» TEXTE SOURCE:
Retour sur la scène finale de "In the Mood for Love" à Angkor Wat
“In the old days, if someone had a secret they didn't want to share, you know what
they did? … They went up a mountain, found a tree, carved a hole in it, and
whispered the secret into the hole. Then they covered it with mud. And leave the
secret there forever.
Primée à Cannes en 2000, l’œuvre du cinéaste hongkongais Wong Kar-wai est ressorti il ya tout juste deux ans au cinéma dans une version restaurée/4K.
Puisque l'été sied parfaitement à l'ambiance dégagée par le chef d'oeuvre intemporel de WKW, on profite de cette petite parenthèse estivale pour reveir longuement sur le film, notamment à travers de sa scène finale sur le lieu mythique d' Angkor Vat
“In the old days, if someone had a secret they didn't want to share, you know what
they did? … They went up a mountain, found a tree, carved a hole in it, and
whispered the secret into the hole. Then they covered it with mud. And leave the
secret there forever.”

» TÂCHES ET EXERCICES:
A) Selon le texte, en quelle année l'œuvre de Wong Kar-wai a-t-elle été primée à Cannes ?
B) Recopiez tout le passage du texte, de « Retour sur la » jusqu'à « une version restaurée/4K. ».
Vous n'aurez pas besoin des entrées.

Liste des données
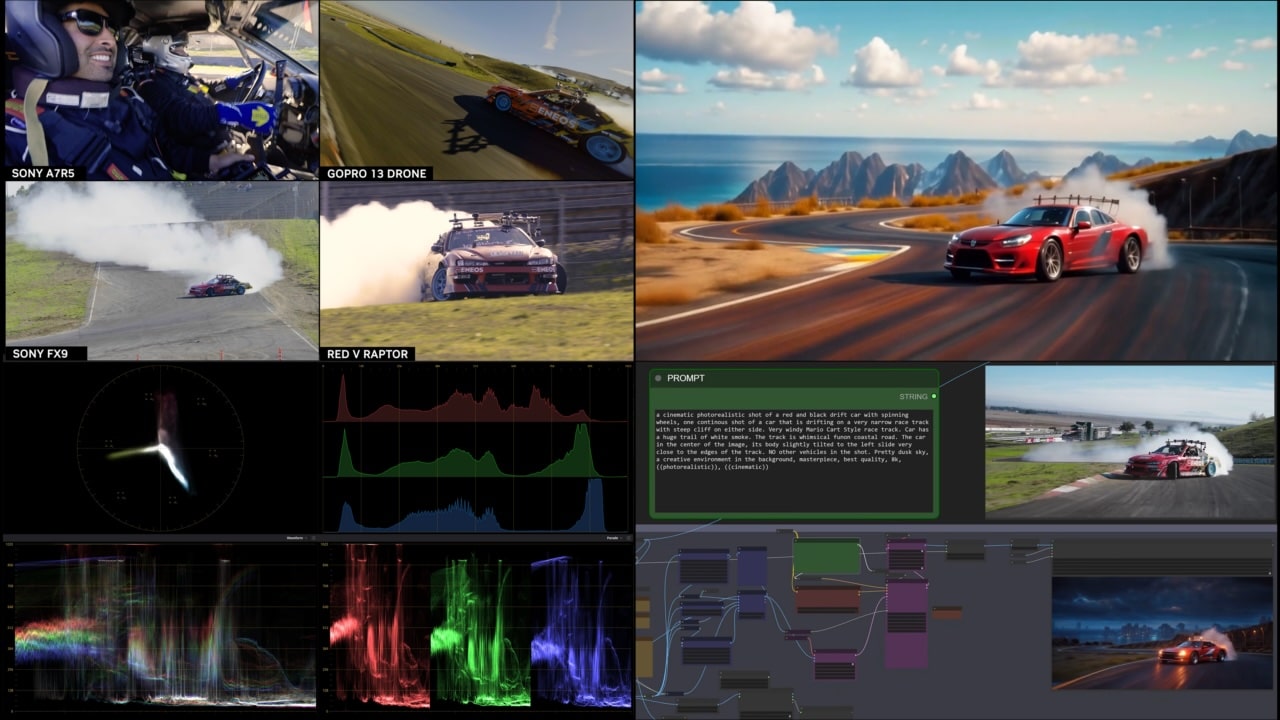The width and height of the screenshot is (1280, 720).
Task: Open the Waveform scope type dropdown
Action: point(295,536)
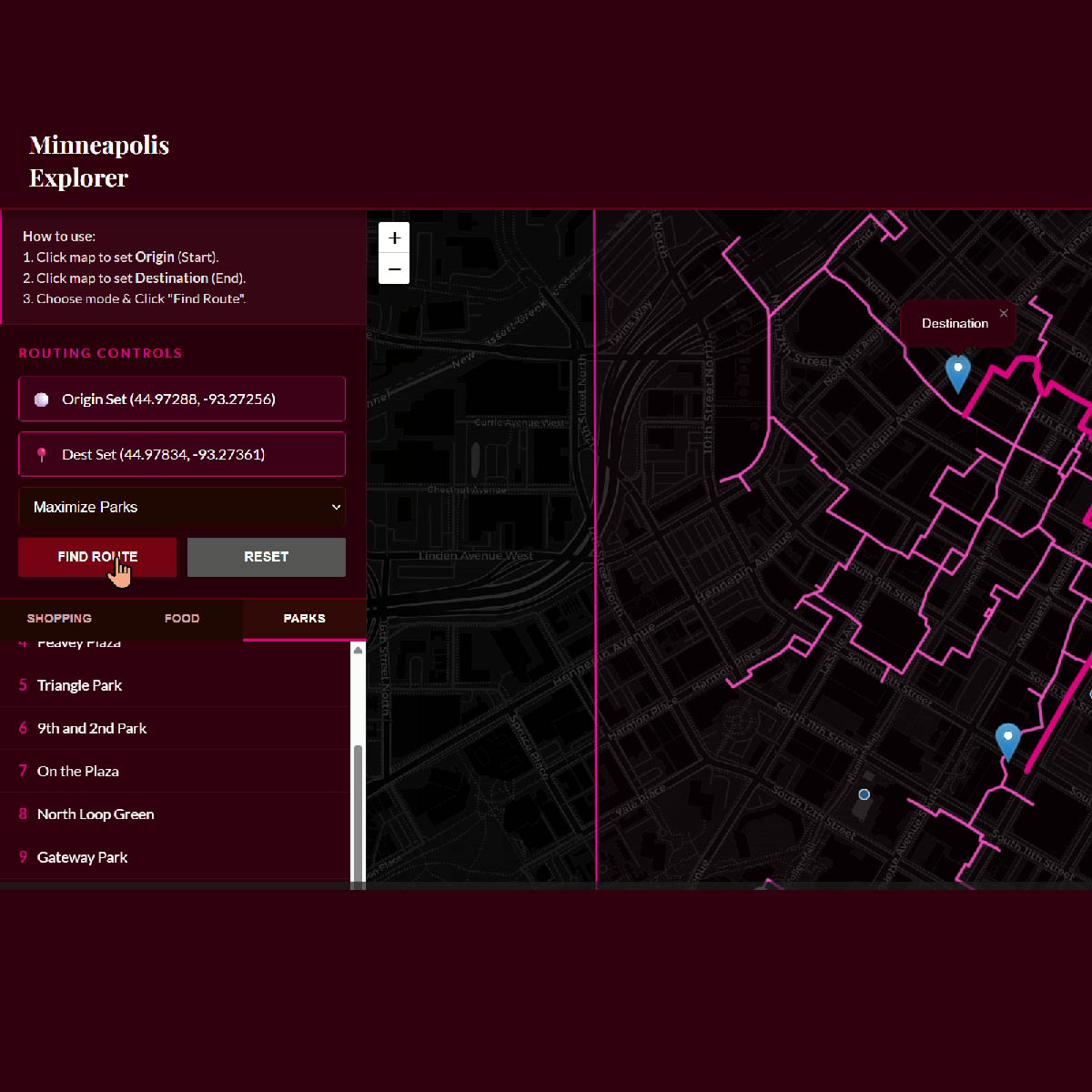1092x1092 pixels.
Task: Switch to the Shopping tab
Action: pos(59,619)
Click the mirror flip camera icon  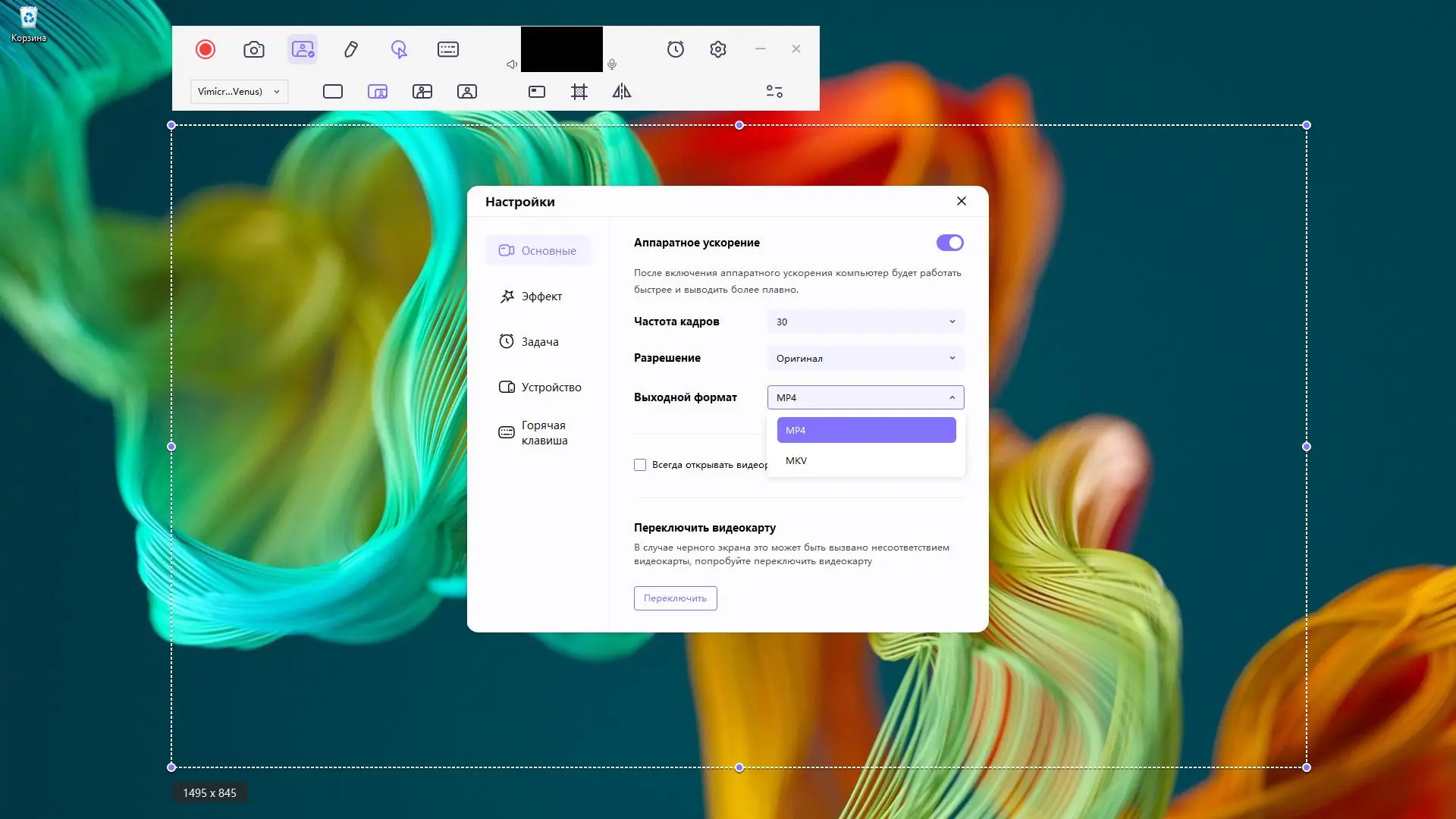pos(622,92)
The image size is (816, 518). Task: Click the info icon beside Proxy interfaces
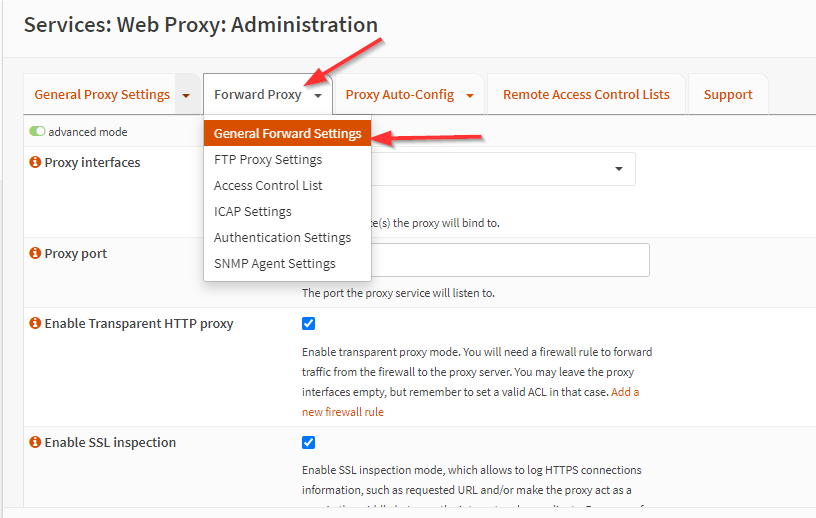coord(35,162)
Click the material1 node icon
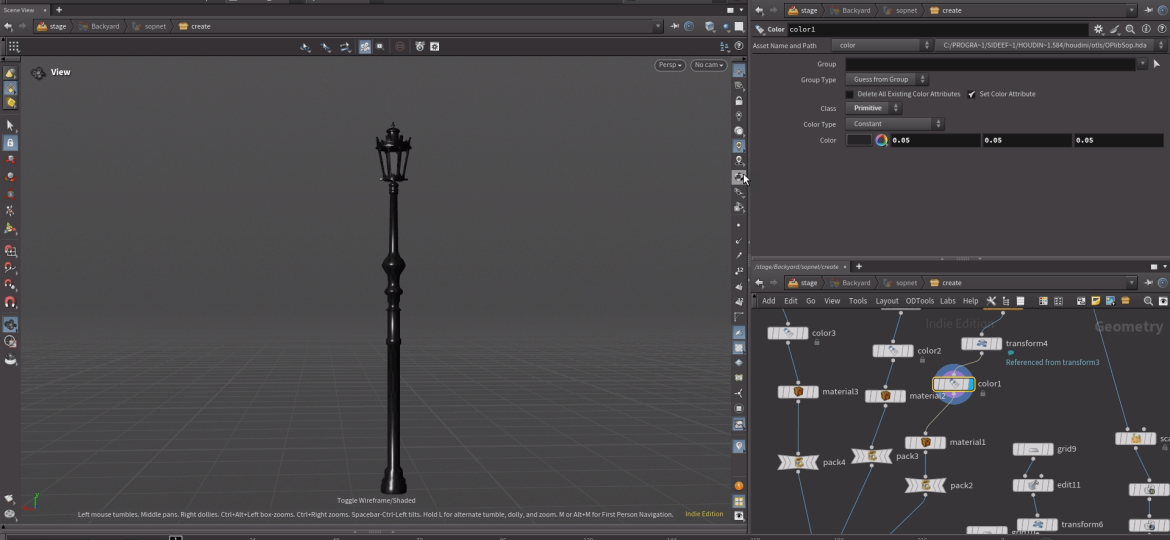This screenshot has width=1170, height=540. point(925,442)
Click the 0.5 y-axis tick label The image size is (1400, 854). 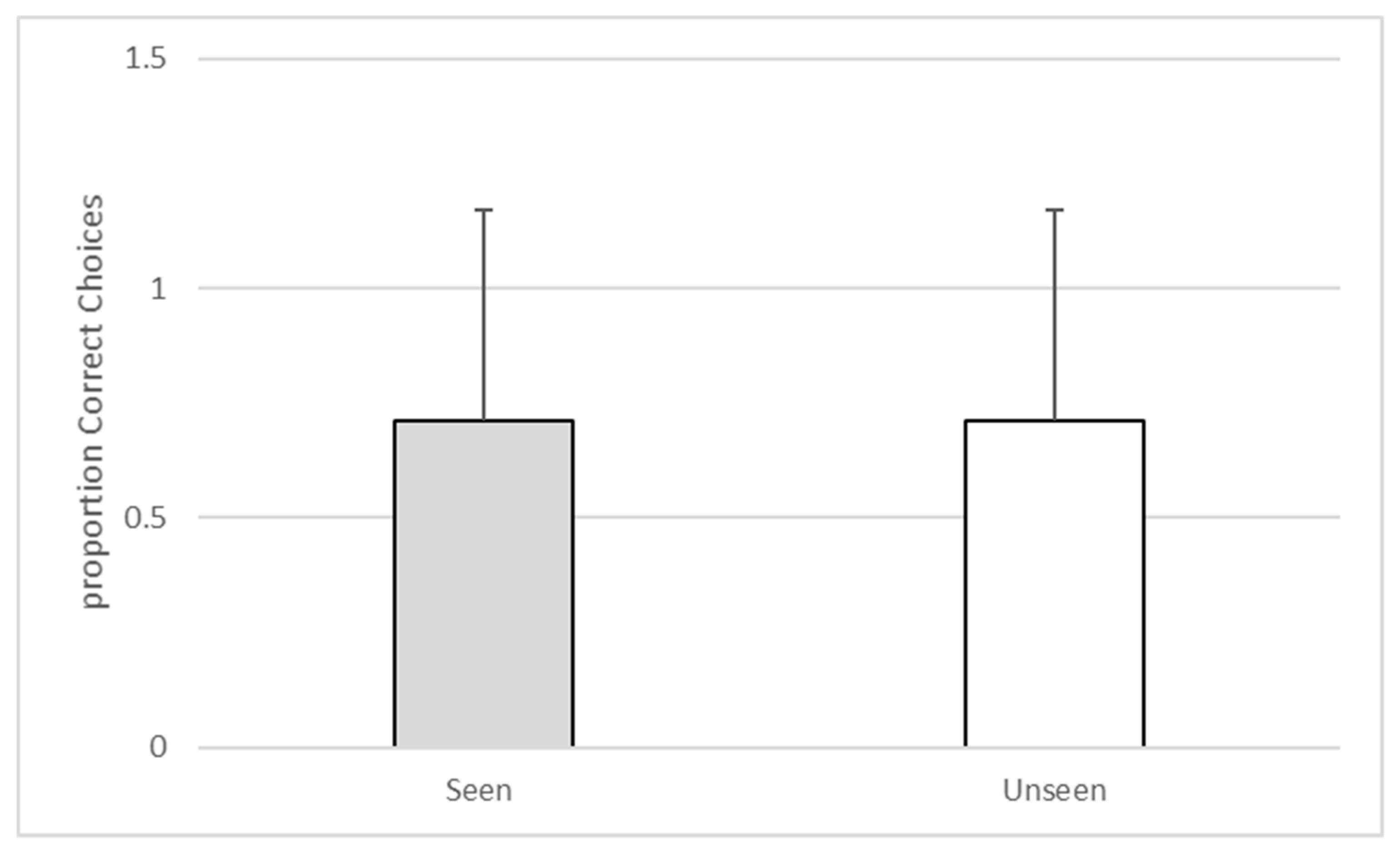pos(145,517)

» RÉPONSES DANS L'ORDRE:
A) En 2000.

B)
Retour sur la scène finale de "In the Mood for Love" à Angkor Wat
“In the old days, if someone had a secret they didn't want to share, you know what
they did? … They went up a mountain, found a tree, carved a hole in it, and
whispered the secret into the hole. Then they covered it with mud. And leave the
secret there forever.
Primée à Cannes en 2000, l’œuvre du cinéaste hongkongais Wong Kar-wai est ressorti il ya tout juste deux ans au cinéma dans une version restaurée/4K.